3.30.2011

The Good, the bad, the ugly

The Good
  • Friday Night Lights. I want to be Tammy Taylor when I grow up.
  • Tax refunds
  • Having a dad like mine.
  • A 101 update coming soonish

The Bad
  • There's a lot of hard, hard stuff going on with my family right now and I'm not sure how it's all going to play out. ...and I'm scared
  • Eating too much. Repeatedly.


The Ugly
  • Watching a few friends' marriages fall apart while being able to do nothing about it is awful. Why can't people just choose to love and support each other? Why can't we all mean the things we say. Really mean them....not just "in the moment" mean them. Mean them and then back it up with our actions? If you go into relationships knowing that, as my friend David would say, "The ones you love will hurt you the most, not because they expect too much, they just know where to push." ... then well, shouldn't that help? Knowing that a hard rain's gonna fall sometimes? I dunno. I'm beginning to think it's impossible... though I know nothing is impossible with God... it still hurts to know that we are completely and utterly incapable of really loving each other. My human nature wants to be capable. My human nature wants to be able to do it without help... but I can't. I'd run every time if I could. My heart is breaking for my friends.... and I am selfishly afraid that that same fate awaits me if I ever get married.. because I'm not so certain that I am chooseable.... or if any of us really are.

3.27.2011

There's no place like home.

To sum it up:

There was bowling, walking, exploring, dancing, hiking, running, laughing, crying, driving, flying, waiting, not enough sleeping, catching, throwing, riding, teasing, lying, losing, winning, pretending, ignoring, friending, hiding, enjoying and dreaming.

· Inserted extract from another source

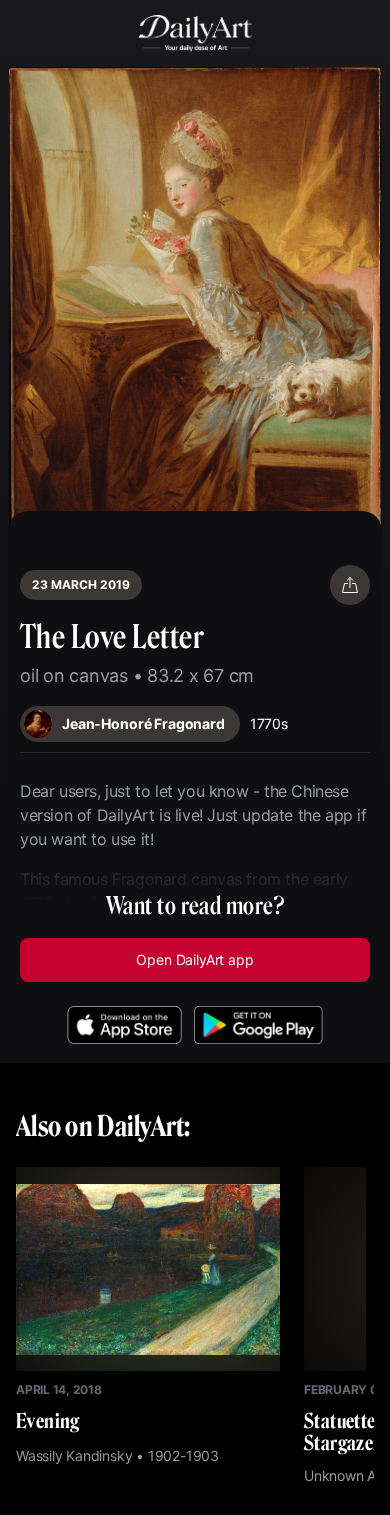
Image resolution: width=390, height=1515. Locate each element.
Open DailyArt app (194, 959)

And eating, eating, eating.

I stuffed myself on beignets and café au lait, and muffaletas, and gumbo, and pralines, and crawfish etouffe, and King Cake!, and Amy’s ice cream, and Austin Gelato, and Whataburger and In n' Out, and Kirby lane, and rabbit, and homemade bread, and homeade pasta, and corned beef and cabbage, and Ghiradelli chocolate, and fro-yo trips galore!

The Wine and Coffee flowed.

One month, nine states and 3 trips to the ocean.


.... and I still missed home.


"...wherever you wander, there's no place like home."

3.14.2011

Sit down. Take a nap.

"..oh I know whatcha thinking. But God never abandoned you, Firefly. He was holding you through all the pain and unfairness that found it's way to you, and He made you stronger through it! And as much as it pained you, I'd wager it cut the good Lord's heart a great deal more... Firefly, God was watchin! and He's still watchin! Sometimes He puts us on these journeys.. journey's that feel like mountains, mountains that are just too big for one soul to bear. And the truth is, they is! They is far too big to bare alone! But the good Lord goes before you, Firefly. And when you get weary, you don't have to look at the mountain and waste time worryin about how long it'll take to cross over, or fret over how you don't have the strength. No child, sometimes the good Lord just wants us to sit down and take a nap, or have a picnic, right there on the mountain! To take a minute and look out and see how far we've come. To rest, Janie. You need to rest. And before you lay your head down on that pillow tonight child, you take a moment to see just how far you've come. and I think you'll be surprised."